Now the issue is getting some attention again, because the Medicare for All proposal from Sen. Bernie Sanders (I-Vt.), which multiple Democratic candidates have endorsed, allows for coverage of all residents  (although the bill isn’t as specific as a previous version and appears to leave the federal government discretion over how to define “resident.”)

Earlier this year, one of those co-sponsors and presidential candidates, Sen. Kamala Harris (D-Ca.), answered a question about coverage of undocumented residents by saying she would oppose any effort to “deny in our country any human being from access to public safety, public education, or public health, period.”

The statement drew widespread criticism from conservatives like Fox News host Tucker Carlson , who blasted Democrats for “paying the health care bills of foreign nationals who have no right to be here in the first place.”

The topic is likely to come up again and, when it does, Republicans are sure to cite California’s decision as indicative of what Democrats want to do in the rest of the country.

A Blue-Red Divide On Health Care

For now, though, the main political divide on health care is between those who want government to do more to help people get health care and those who want government to do less.

The latter includes Trump and officials in his administration, who have undermined the Affordable Care Act by cutting outreach funds and weakening its insurance rules . It also includes Republican officials in states like Kansas , Kentucky , and Tennessee , who have tried, with various degrees of success, to shrink Medicaid and to undermine the Affordable Care Act’s protections for people with pre-existing conditions. 
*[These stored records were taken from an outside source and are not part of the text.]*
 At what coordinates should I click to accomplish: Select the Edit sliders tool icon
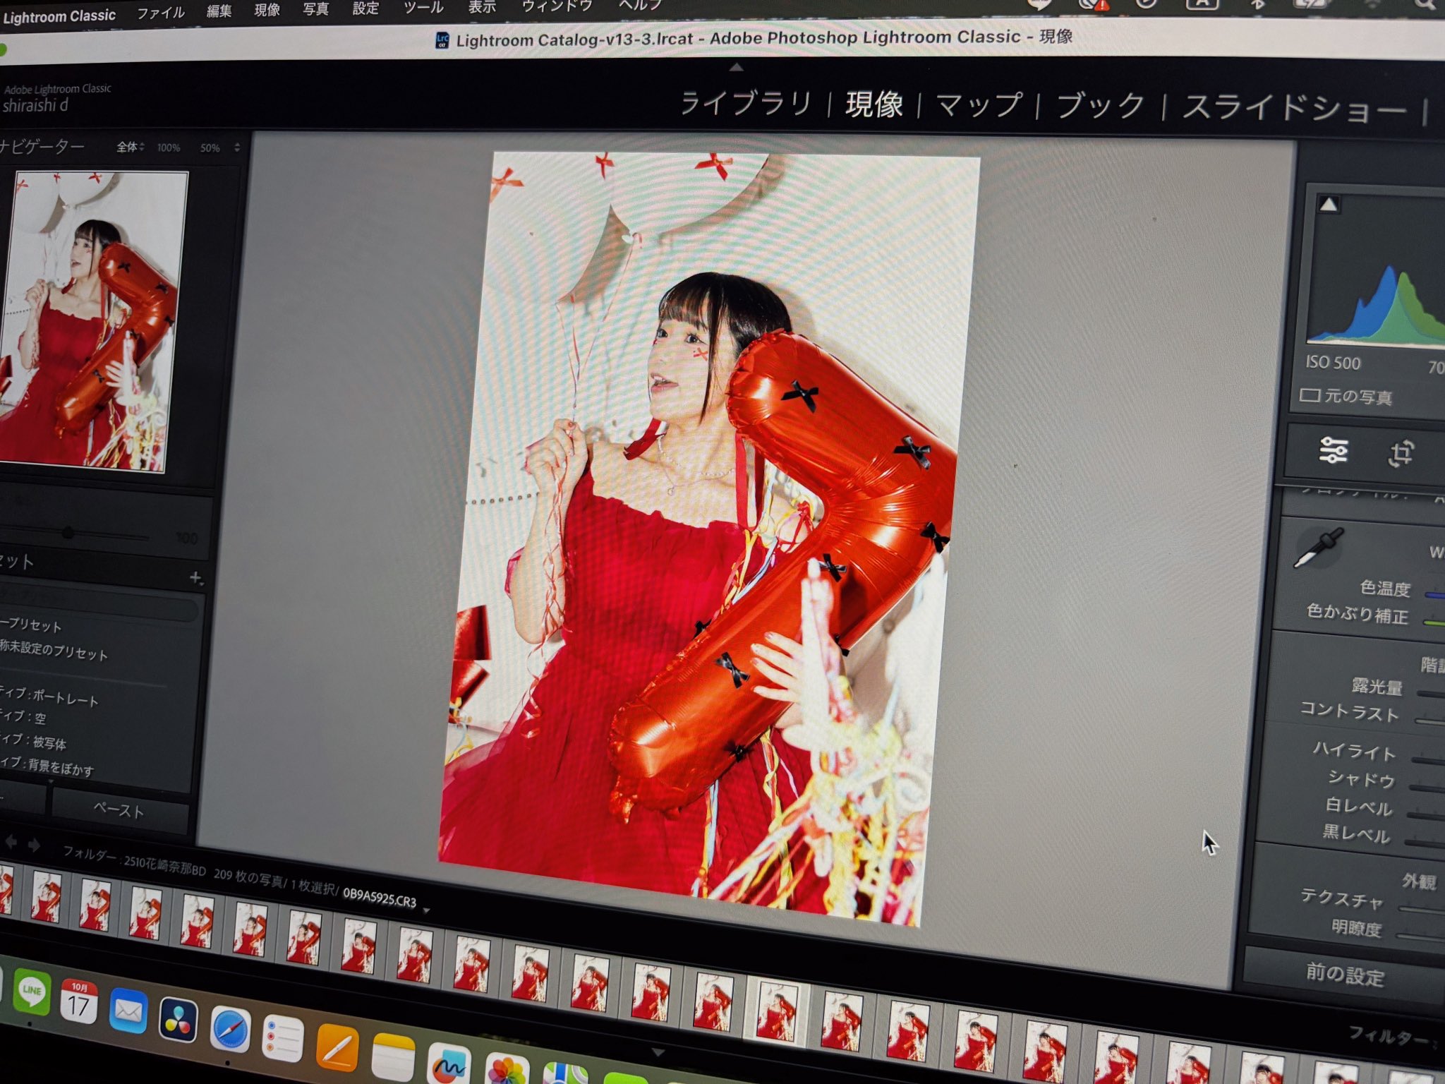1333,450
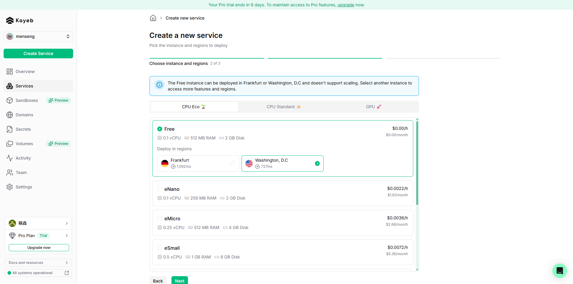The height and width of the screenshot is (284, 573).
Task: Switch to the CPU Standard tab
Action: (283, 106)
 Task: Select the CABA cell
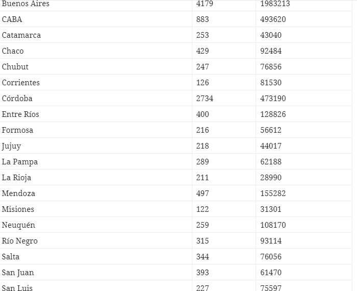(12, 19)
But other states have different ideas. Although California’s Democrats are breaking ground by passing laws that add substantial new financial assistance and cover (some) undocumented adults through Medicaid, their counterparts in more liberal states like Maryland, New Mexico and Washington are enacting state-level versions of the regulations that the Trump administration has taken away and contemplating or other initiatives, like automatic insurance enrollment , that are likely to improve access to care.

All of this is taking place against the backdrop of a presidential campaign in which the top Democratic candidates support more ambitious schemes, including Medicare for All, that would get the U.S. to universal coverage or at least awfully close while addressing other problems, like the difficulty of dealing with private insurers, that narrower reforms cannot.

Enacting these would be difficult, as even the fiercest proponents of these schemes understandOne potential benefit of the incremental reforms Newsom and his allies are about to pass in California is that they could build credibility with the voters, making those bigger changes more achievable in the future. Another advantage is that they could provide assistance to people who need it and can’t afford to wait.